British government to proceed with tech crackdown despite US objections
The UK will push ahead with under-16 social media restrictions even as the US embassy warns of disproportionate impact on American companies.
The UK government has made clear it won’t be swayed by Washington’s displeasure over proposed social media restrictions targeting children under 16. Technology Secretary Liz Kendall confirmed on June 9 that Britain will move forward with the regulations, brushing aside concerns raised by the US embassy just days earlier.
What the UK is actually doing
The proposed rules would impose age or functionality restrictions on social media platforms for users under 16. A public consultation ran from March 2 to May 26, 2026, pulling in over 116,000 responses.
This isn’t the UK’s first swing at tech regulation. The Online Safety Act of 2023 already established a framework for holding platforms accountable for harmful content. The Children’s Wellbeing and Schools Act of 2026 built on that foundation.
The enforcement teeth are real. Under the Online Safety Act, platforms that fail to meet child safety duties face fines of up to 10% of global revenue or £18 million, whichever is higher.
Australia already moved in this direction, introducing similar under-16 rules on December 10, 2025. That rollout impacted roughly 4.7 million accounts by mid-December 2025.

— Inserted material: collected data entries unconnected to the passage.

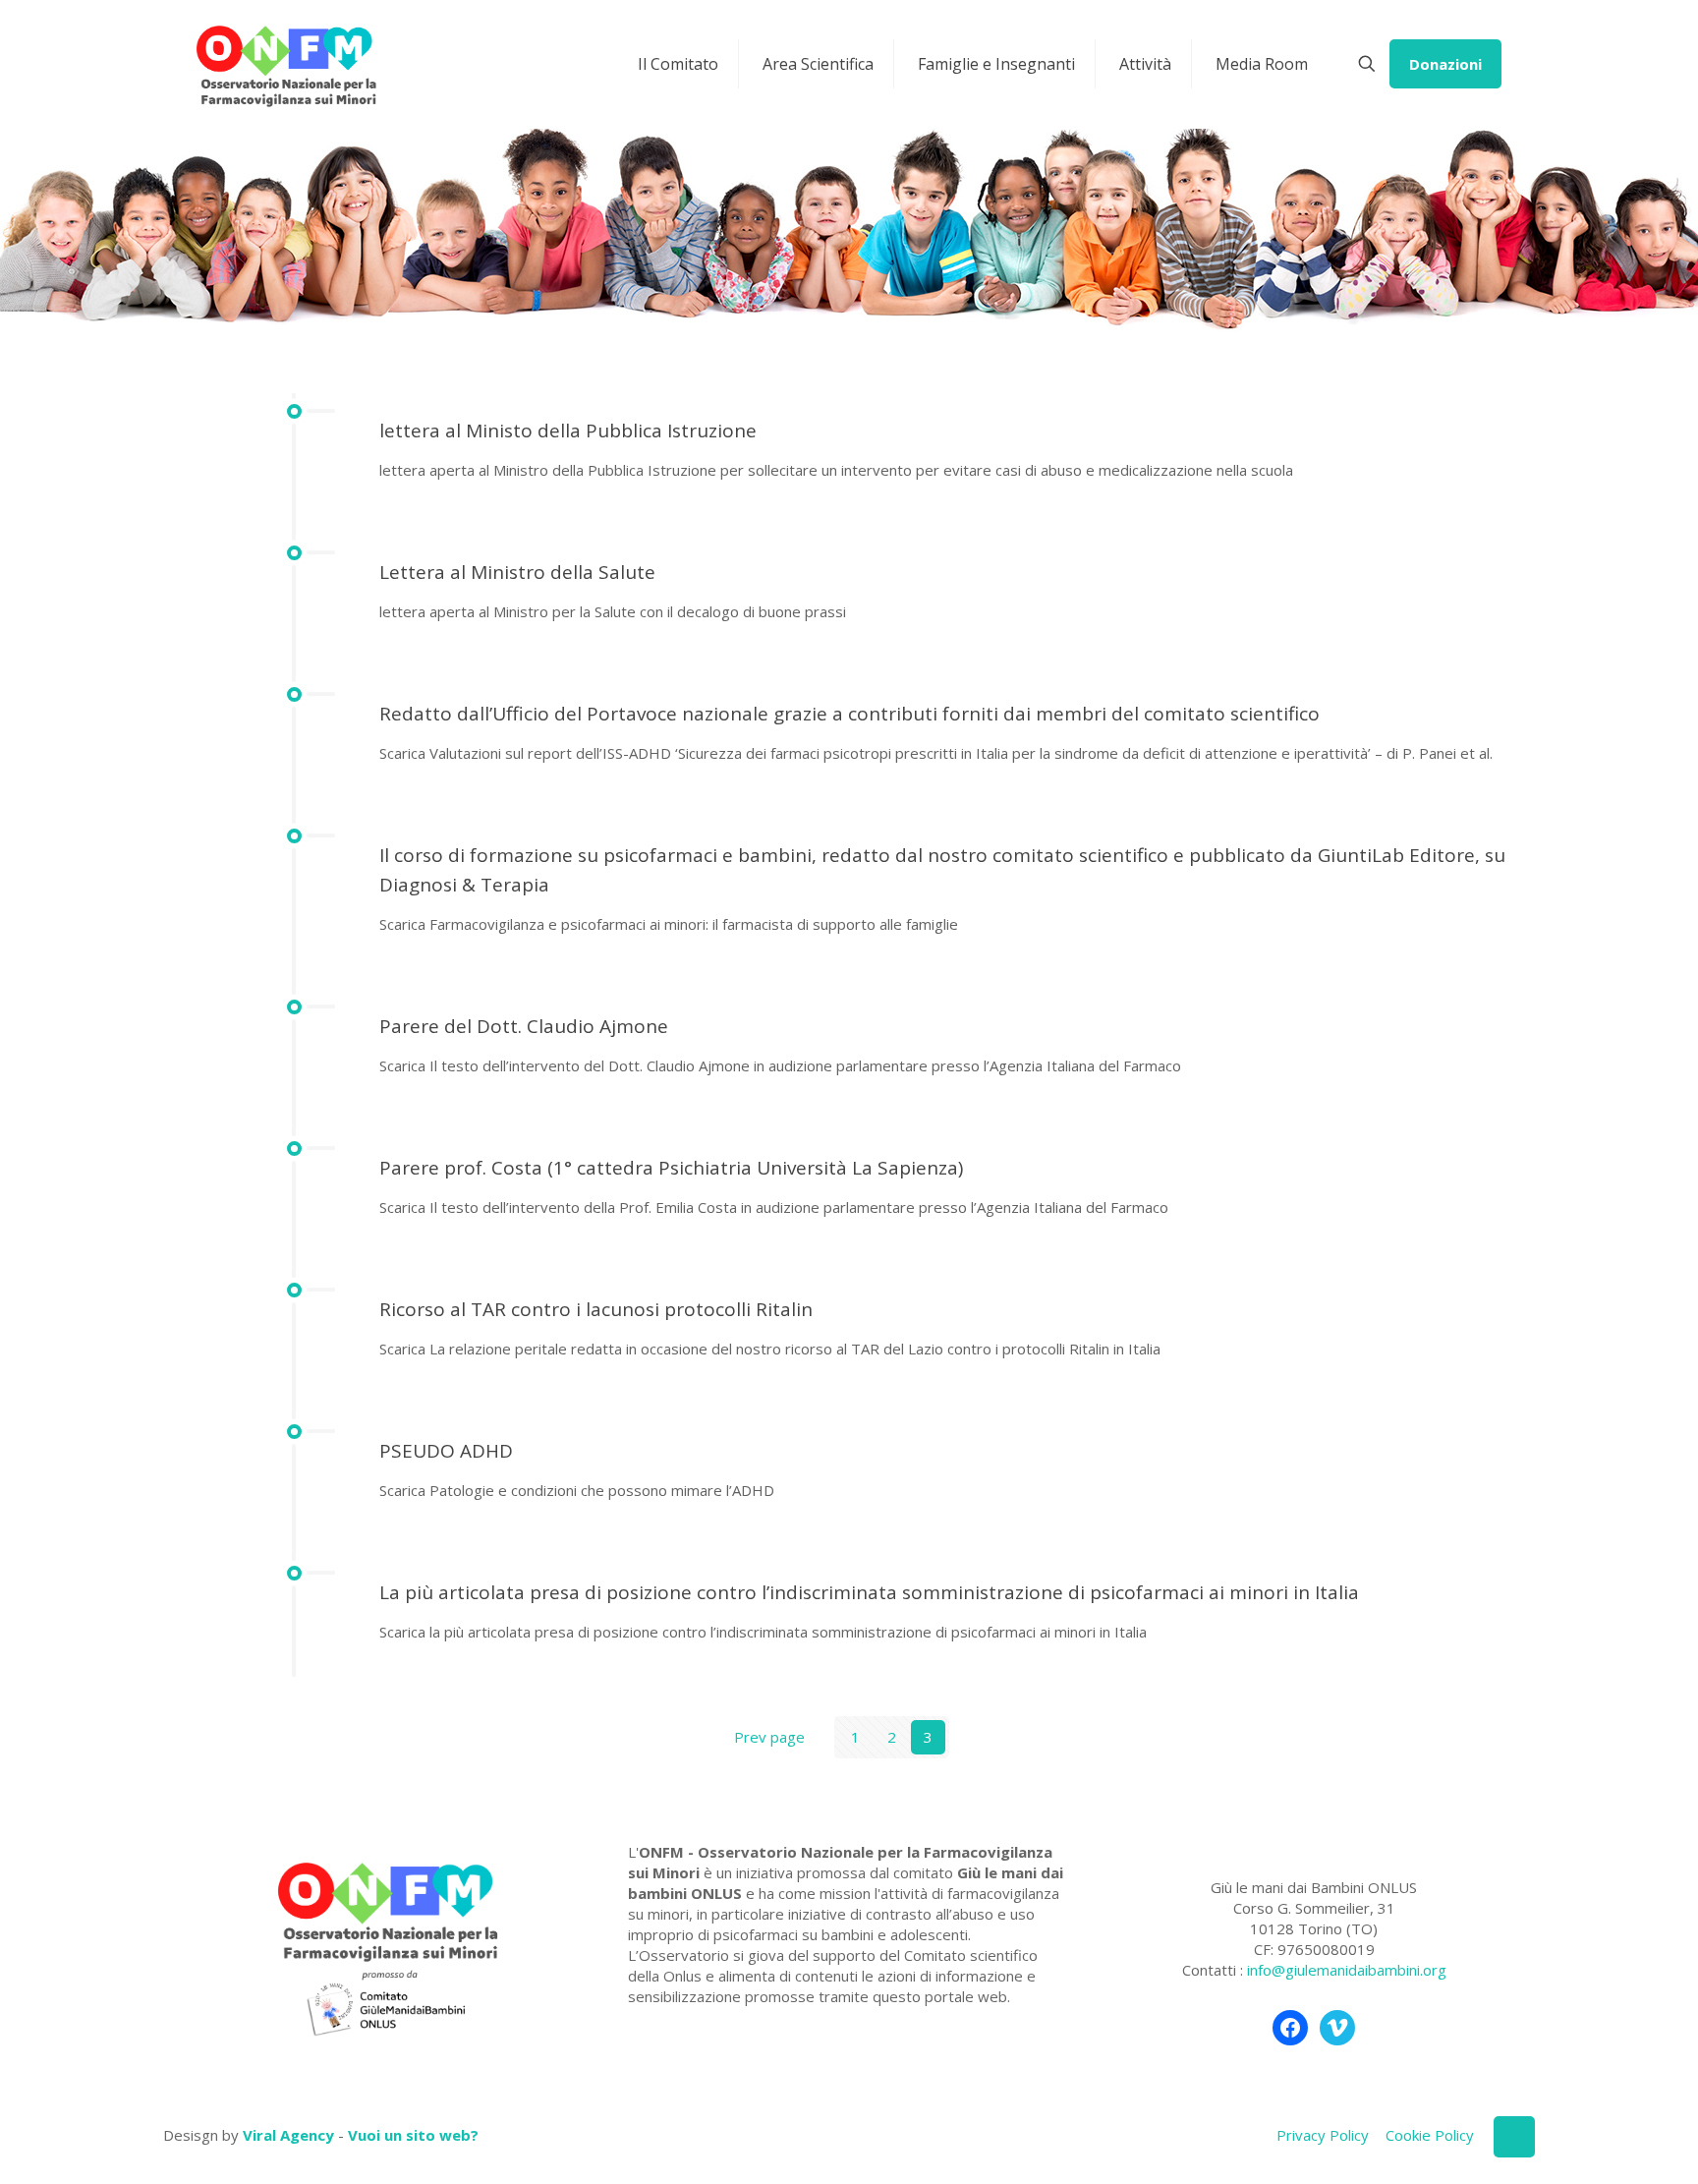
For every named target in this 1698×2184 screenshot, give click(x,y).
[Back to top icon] (1514, 2136)
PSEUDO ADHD (446, 1451)
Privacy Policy (1322, 2135)
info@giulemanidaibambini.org (1346, 1970)
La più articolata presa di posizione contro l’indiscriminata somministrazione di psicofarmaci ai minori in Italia (869, 1592)
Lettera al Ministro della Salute (517, 572)
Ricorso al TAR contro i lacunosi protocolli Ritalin (596, 1309)
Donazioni (1445, 64)
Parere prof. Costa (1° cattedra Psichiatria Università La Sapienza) (671, 1167)
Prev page (769, 1737)
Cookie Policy (1430, 2135)
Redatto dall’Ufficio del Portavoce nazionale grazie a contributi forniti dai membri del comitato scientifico (849, 713)
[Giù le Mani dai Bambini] (285, 64)
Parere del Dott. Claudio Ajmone (523, 1026)
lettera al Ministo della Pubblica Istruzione (568, 430)
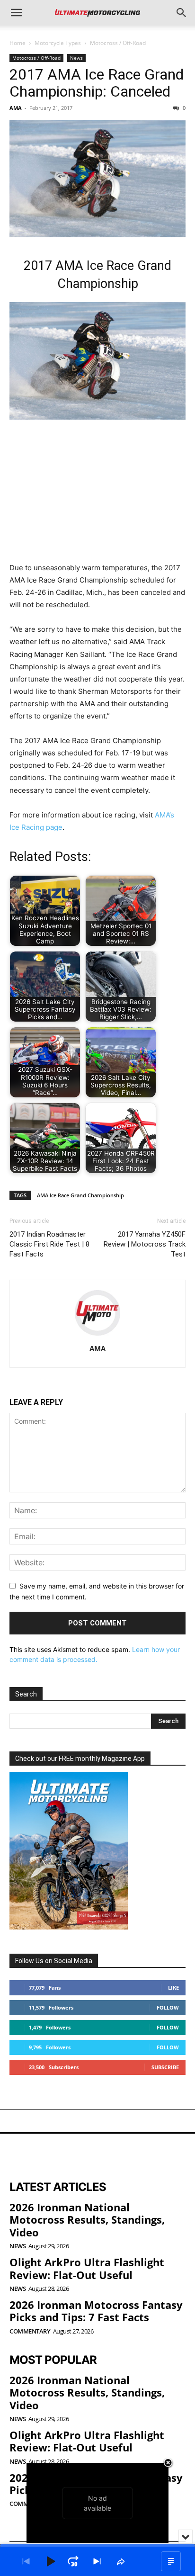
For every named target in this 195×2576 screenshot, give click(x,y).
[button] (16, 13)
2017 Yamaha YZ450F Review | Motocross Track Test (145, 1244)
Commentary (29, 2331)
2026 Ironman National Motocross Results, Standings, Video (87, 2219)
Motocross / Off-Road (118, 43)
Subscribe (165, 2067)
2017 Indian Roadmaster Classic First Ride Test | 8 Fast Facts (49, 1244)
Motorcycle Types (58, 43)
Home (17, 43)
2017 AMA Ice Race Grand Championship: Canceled (96, 82)
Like (173, 1987)
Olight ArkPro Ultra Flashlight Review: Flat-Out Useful (86, 2268)
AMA (15, 107)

The US pushback and why it didn’t work
The US embassy raised its objections on June 5, 2026, warning that the regulations would place a disproportionate burden on American companies. There were also questions about how age verification would actually work for users between 13 and 16, a cohort that currently accesses most platforms under existing terms of service.
Kendall’s response was effectively: we hear you, and we’re doing it anyway. Prime Minister Keir Starmer has positioned child safety measures as a core policy priority.
Why crypto and Web3 should be paying attention
Age verification at scale requires robust identity systems. That’s precisely the space where decentralized identity (DID) protocols and zero-knowledge proof solutions have been positioning themselves.
Decentralized social media platforms would face an uncomfortable question: do you comply with UK age restrictions, or do you become effectively illegal in the country? The UK has shown it’s willing to pursue aggressive remedies including ISP-level blocking.
Ten percent of global revenue is the kind of penalty designed to make even the largest companies take notice. If that enforcement model proves effective for child safety, expect regulators to extend the template to other areas: financial promotion rules, anti-money laundering obligations, consumer protection mandates.